Уже теперь, просматривая ради статьи разные материалы, связанные с аксаковскими местами, я напал на маленькую заметочку в газете "Южный Урал" за 1963 год под заглавием "В селе, где зацвел "Аленький цветочек". "Давным-давно в высоком бревенчатом доме, стоявшем в центре села на берегу реки Бугуруслан, метался в жару и страдал от бессонницы семилетний Сережа Аксаков. Для усыпления больного призвали ключницу Пелагею, которая славилась в округе как великая мастерица сказывать сказки.
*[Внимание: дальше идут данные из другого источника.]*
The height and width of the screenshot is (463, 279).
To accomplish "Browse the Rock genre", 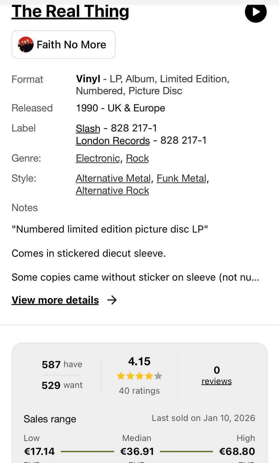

"Пришла Пелагея, - рассказывал много лет спустя С. Т. Аксаков, - немолодая дородная женщина, села у печки, подгорюнилась одной рукой и начала говорить немного нараспев: "В некиим царстве, в некиим государстве..." И родилась чудесная сказка, творчески обработанная затем писателем Аксаковым. Она известна теперь советским ребятам под названием "Аленький цветочек".
Не "в некиим царстве", а на родине ключницы Пелагеи творят в наши дни сказочные дела земляки Аксакова - колхозники сельхозартели "Родина". Одно из них совершилось днями..." Но стоп. Окончание заметочки мы прочитаем попозже, когда дойдем до нужного места в этой статье. Окончание заметочки побережем, нам оно еще пригодится. А пока подивимся тому, как в бугурусланской глуши восемнадцатого столетия, в бревенчатом, действительно, дому, где старший Аксаков (дед) полуграмотен и деспотичен, а бабка после смерти деда тоскует, потому что "некого теперь стало бояться", как чудесно пророс и расцвел там аленький цветочек, если иметь в виду и саму сказку, если иметь в виду и талант, заронившийся в душу Сережи Аксакова. Из низеньких и тесных крестьянских избушек, по самые крыши заносимых буранами, от хлеба да кваса, от крестьянских работ и холщовых рубах какой силы воображение должно было уносить ту же ключницу Пелагею к царствам заморским, к дворцам беломраморным, к садам, цветущим дивными цветами, к яствам душистым, к музыке согласной, к жемчугам окатным, к самоцветам горящим, к фонтанам жемчужным, к одеждам атласным...
Но если разобраться, то это все - атрибуты и антураж, необходимые дежурные аксессуары многих сказок. А что же главное в сказке? Ответить на это нетрудно. Главное в ней - доброта и любовь. И то, что нехорошие чувства: зависть, жадность, себялюбие - не торжествуют, а черное зло побеждено. Чем побеждено? Любовью. Добром. Благодарностью. Ну, а за этими качествами не надо было ходить ни ключнице Пелагее, ни ее семилетнему слушателю Сереже, ни вообще русским людям в тридевятое царство, в тридесятое государство.